**Provided passage**

^^^^^^^^

2. An appeal was preferred and the Appellate Assistant Commissioner took the view, after consideration of contentions raised on behalf of the assessee, that the gold ornaments were sold before the relevant amendment came into force from April 1, 1973, and, therefore, on their sale no capital gain tax was payable.

3. The Department went in appeal and the Tribunal agreed with the view taken by the Appellate Assistant Commissioner and confirmed his finding that the sale of gold ornaments took place prior to April 1, 1973, and so there was no capital gain. At the instance of the Commissioner of Income-tax, the aforesaid question has been referred for our opinion as, according to the Tribunal, it is a question of law arising out of its order dated July 13, 1977.

4. Having heard the learned counsel for the Revenue and the assessee, we have reached the conclusion that the finding of the Tribunal that there was no capital gain to the assessee as a result of the sale of gold ornaments and jewellery was right. For the present purpose, we shall accept the finding that the sale of gold ornaments took place prior to April 1, 1973, which is essentially a finding of fact and being based on consideration of the relevant material and as such cannot be assailed by the Revenue. The sale of the gold ornaments and jewellery had taken place from March 29, 1972, to March 31, 1972, as is borne out from the order of the Appellate Assistant Commissioner to which he arrived at on the basis of the sale bills and other evidence. The Finance Act of 1972 came into force with effect from April 1, 1973. By virtue of the amendment, gold ornaments and jewellery became capital assets from April 1, 1973, and not before that. Sub-section (14) of Section 2 of the Income-tax Act, 1961 (No. XLIII of 1961) ('the Act' herein), as in force from April 1, 1973, is as under:

'(14) 'capital asset' means property of any kind held by an assessee, whether or not connected with his business or profession, but does not include-

(i) any stock in trade, consumable stores or raw materials held for the purposes of his business or profession ;

(ii) personal effects, that is to say, movable property (including wearing apparel and furniture, but excluding jewellery) held for personal use by the assessee or any member of his family dependent on him.

^^^^^^^^

**Extracted material**
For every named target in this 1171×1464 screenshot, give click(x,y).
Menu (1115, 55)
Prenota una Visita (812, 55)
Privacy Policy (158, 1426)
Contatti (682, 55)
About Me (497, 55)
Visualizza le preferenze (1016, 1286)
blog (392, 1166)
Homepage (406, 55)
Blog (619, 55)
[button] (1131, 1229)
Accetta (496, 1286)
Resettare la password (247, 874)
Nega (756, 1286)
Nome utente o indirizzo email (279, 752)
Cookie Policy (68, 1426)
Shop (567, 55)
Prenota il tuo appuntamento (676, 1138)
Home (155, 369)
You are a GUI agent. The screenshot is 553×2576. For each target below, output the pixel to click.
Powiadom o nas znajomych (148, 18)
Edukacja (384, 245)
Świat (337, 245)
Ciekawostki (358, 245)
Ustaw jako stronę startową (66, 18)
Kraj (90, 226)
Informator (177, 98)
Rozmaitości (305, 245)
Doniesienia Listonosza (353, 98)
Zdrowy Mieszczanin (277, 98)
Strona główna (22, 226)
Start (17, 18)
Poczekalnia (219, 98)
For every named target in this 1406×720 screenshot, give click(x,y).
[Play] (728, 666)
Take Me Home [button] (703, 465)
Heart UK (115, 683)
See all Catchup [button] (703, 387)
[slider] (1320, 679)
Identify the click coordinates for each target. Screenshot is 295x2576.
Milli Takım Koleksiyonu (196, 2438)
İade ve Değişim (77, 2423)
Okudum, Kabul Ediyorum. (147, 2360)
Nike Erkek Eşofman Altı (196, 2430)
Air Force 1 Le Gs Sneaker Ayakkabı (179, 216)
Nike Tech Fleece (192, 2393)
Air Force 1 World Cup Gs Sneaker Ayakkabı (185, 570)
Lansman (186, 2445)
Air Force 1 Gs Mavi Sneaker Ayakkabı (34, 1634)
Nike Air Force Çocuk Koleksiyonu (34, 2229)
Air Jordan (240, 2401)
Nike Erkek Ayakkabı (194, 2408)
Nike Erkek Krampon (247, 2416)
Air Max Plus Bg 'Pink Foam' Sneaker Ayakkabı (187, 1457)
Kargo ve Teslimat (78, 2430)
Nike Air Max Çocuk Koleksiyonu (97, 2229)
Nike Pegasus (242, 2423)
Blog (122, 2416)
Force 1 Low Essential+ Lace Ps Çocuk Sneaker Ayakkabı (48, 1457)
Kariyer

^^^^^^^^

**Brief 1**
According to the passage on the capital gains ruling, between which dates were the gold ornaments sold?
**Brief 2**
Continue the passage on the capital gains ruling from its last sentence.
The rows come from a different source than the passage.

**Task result 1**
From March 29, 1972, to March 31, 1972.

**Task result 2**
Explanation.--For the purposes of this sub-clause, 'jewellery' includes-

(a) ornaments made of gold, silver, platinum or any other precious metal or any alloy containing one or more of such precious metals, whether or not containing any precious or semi precious stone, and whether or not worked or sewn into any wearing apparel;

(b) precious or semi-precious stones, whether or not set in any furniture, utensil or other article or worked or sewn into any wearing apparel.'

It was rightly not disputed by the learned counsel for the Revenue that the Finance Act of 1972 is not retrospective and, therefore, whatever substantive rights had accrued to the assessee prior to April 1, 1973, they could not be taken away. In these circumstances, no valid exception can be taken to the finding recorded by the Appellate Assistant Commissioner that there was no capital gain to the assessee as a result of the sale of gold ornaments and jewellery which was affirmed by the Tribunal in appeal filed by the Department.

5. For the aforesaid reasons that the gold ornaments and jewellery became capital assets only from April 1, 1973, the finding of the Tribunal is right and justified, and so no capital gain to the assessee accrued as a result of the sale of gold ornaments and jewellery during the previous year relevant to the assessment year 1973-74.

6. The aforesaid question is answered in the affirmative, i.e., in favour of the assessee and against the Revenue.

7. There will be no order as to costs of this reference.

8. A copy of this order shall be sent to the Tribunal as required by Section 260(1) of the Act.